First of all, it is to demonstrate that once someone puts a ‘psychotherapist’ or ‘psychiatrist’ in front of you, on a national level, it is often in order to exercise the power, and authority which can be misplaced, wrong and even not ethical. The UK government (and many other governments) are doing it now on a scale similar to mass hypnosis, by waiving their term of ‘mental illness’ and putting it on the same level as ‘any other physical illness’. As discussed by many survivors (check the open letter to the UK government by National Survivor User Network), it is nothing but an attempt to get rid of dealing with people experiencing distress on an individual level, and is in cooperation with Big Pharma.
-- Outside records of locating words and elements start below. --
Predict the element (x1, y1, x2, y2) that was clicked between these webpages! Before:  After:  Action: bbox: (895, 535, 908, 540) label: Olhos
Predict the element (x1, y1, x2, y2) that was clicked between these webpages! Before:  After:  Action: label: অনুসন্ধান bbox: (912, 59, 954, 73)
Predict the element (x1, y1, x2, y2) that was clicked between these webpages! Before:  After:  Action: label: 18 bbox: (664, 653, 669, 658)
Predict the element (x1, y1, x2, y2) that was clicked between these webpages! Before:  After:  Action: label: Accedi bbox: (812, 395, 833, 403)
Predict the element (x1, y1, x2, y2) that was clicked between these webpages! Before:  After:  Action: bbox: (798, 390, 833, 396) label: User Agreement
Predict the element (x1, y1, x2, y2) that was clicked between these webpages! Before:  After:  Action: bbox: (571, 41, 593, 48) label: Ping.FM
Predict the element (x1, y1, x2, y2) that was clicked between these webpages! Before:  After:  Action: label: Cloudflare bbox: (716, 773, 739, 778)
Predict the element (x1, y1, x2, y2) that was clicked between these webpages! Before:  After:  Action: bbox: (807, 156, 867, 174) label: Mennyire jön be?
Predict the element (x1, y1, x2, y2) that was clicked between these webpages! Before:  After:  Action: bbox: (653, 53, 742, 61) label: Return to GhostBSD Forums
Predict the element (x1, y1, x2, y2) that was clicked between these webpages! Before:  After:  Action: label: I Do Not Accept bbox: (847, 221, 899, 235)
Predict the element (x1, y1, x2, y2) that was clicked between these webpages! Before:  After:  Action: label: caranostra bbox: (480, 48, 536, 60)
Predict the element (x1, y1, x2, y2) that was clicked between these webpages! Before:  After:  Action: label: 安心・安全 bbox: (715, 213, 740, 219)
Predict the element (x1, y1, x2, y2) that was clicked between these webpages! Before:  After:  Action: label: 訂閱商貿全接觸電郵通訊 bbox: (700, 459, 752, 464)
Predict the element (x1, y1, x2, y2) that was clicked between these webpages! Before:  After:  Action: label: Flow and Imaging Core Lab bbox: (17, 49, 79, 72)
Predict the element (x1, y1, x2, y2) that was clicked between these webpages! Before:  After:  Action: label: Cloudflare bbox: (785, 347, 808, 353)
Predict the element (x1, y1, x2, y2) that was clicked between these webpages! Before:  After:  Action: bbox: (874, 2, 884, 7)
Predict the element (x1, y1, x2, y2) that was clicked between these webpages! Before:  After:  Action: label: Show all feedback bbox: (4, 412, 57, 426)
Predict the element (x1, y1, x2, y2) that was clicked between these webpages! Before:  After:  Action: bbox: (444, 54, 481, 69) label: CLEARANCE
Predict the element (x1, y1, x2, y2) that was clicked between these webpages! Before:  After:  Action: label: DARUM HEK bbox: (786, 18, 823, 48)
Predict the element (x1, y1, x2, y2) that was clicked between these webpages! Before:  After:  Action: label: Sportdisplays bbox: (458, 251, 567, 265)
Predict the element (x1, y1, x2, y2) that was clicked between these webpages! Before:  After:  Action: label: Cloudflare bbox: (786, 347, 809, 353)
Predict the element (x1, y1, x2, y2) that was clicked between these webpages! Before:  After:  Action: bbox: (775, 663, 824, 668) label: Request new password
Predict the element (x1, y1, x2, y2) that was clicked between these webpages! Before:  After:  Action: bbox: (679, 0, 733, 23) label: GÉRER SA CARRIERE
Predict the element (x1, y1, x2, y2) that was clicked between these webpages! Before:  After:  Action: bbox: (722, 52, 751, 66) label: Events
It all comes from the psychiatry, which is no longer a domain reserved to medicine, but a fifth estate, with the enormous power to regulate the entire population.

Secondly, it is to show that the general population often doesn’t see the obvious, even if the obvious is in front of you. Kashpirovsky and his hypnosis was a very obvious, and quite dangerous scam, happening so openly in front of the eyes of the entire population, that very few questioned its legitimacy. Indeed, why should we, if it is promoted by the government itself?

The point I am trying to make, is that ‘psychosis’ is not a matter of an individual only. The ‘loss of touch’ with reality is happening to all of us in the Western society, and those who see it are often proclaimed as ‘mad’, because they threaten the status quo of our society based in greediness, profit accumulation, and loss of moral values, where everything goes into making money, more money, and even more. In the UK we have the ‘psychosis’ of Brexit, in Russia we had Kashpirovsky and oligarchs, in the US they had September Eleven, which was a turning point for the direction in which we are all going now. Right after it happened, the stock markets all fell, and hedge funds made billions in money. I was working as a financial analyst of banks in Amsterdam then, and watched in stupor that such a massive human disaster was nothing but a matter of buying stocks on the stock market.

It also led to increase in distress among the general population, because of incomprehension as to how to process something totally incomprehensible, but as in Moscow in 1989, it led to the rise of psychiatric admissions and of treating human malaise with the psychiatric drugs, making profit for Pharma.

And the cycle goes on.

Being ‘mad’ is a cry of sanity in the world gone mad.